Queste sono solo alcune delle perplessità che mi hanno accompagnato negli ultimi mesi. Ma altre vi hanno fatto il paio, a partire dalla perplessità sul pacifismo.
In Egitto, dove vivo, si assiste da oltre un anno a una massiccia repressione del movimento, ora messo fuori legge, dei Fratelli musulmani. Eppure se in patria è ormai riconosciuto dalla maggior parte dei cittadini che chiamare “terroristica” una simile organizzazione non ha alcunché di estremistico, fuori dai confini dell’Egitto, in particolare in Europa, si continua a presentare il movimento come vittima della brutale forza militare di El-Sisi. Ora, parlando di pacifismo la domanda da porsi è: quale confine sancisce la differenza fra un terrorismo e l’altro? Quale misteriosa entità sovrintende alla “legittimazione” dei Fratelli musulmani e viceversa alla “deligittimazione” di Isis? Se la repressione è egiziana, nazionale, di Stato, di governo, si tratta di repressione, se viceversa è atlantica, sovranazionale, globale, coloniale, siamo di fronte a una difesa della democrazia? Naturalmente mi guardo bene dal dare una risposta, in poche righe, a tali interrogativo. Ma l’interrogativo rimane e rimane la perplessità. Forse l’informazione “essenziale” dovrebbe almeno suggerire, ogni tanto, i lineamenti di una possibile valutazione complessiva della complessità.
È probabile – ma altrettanto degno di riflessione e di approfondimento – che se ai Fratelli musulmani egiziani venisse concesso di estendere liberamente la propria azione a vocazione califfale, in un prossimo futuro alla repressione “preventiva” di El-Sisi dovrebbe avvicendarsi una repressione “concordata” con le forse atlantiche.
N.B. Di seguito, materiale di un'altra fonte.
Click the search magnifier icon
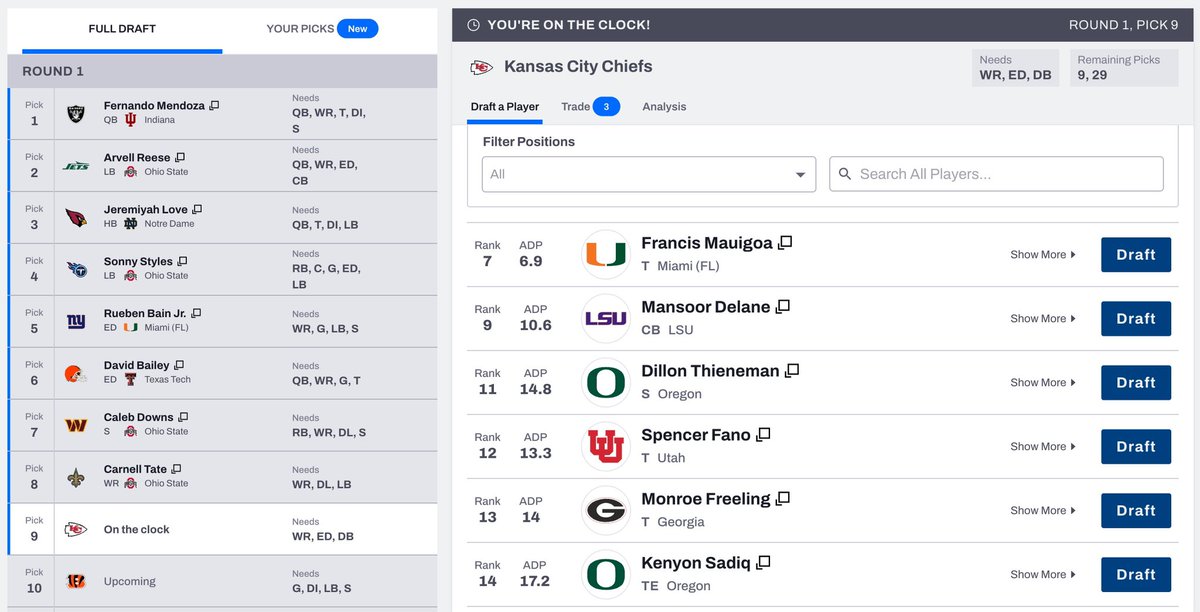1200x612 pixels. click(x=845, y=174)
Ma forse anche di questo è meglio non occuparsi, e prediligere viceversa quella sterile retorica secondo cui a decidere della liceità e legittimità delle repressioni siamo sempre, invariabilmente noi. Noi a cui nemmeno un palpito di vergogna è concesso di fronte alla degenerazione delle situazioni sociali e politiche dell’intero Medioriente. E che di fronte alla conversione del progetto di democratizzazione in un vero e proprio fallimento di ogni possibile conciliazione interreligiosa e interetnica ci limitiamo a ripetere che “forse” è stato commesso “qualche” errore.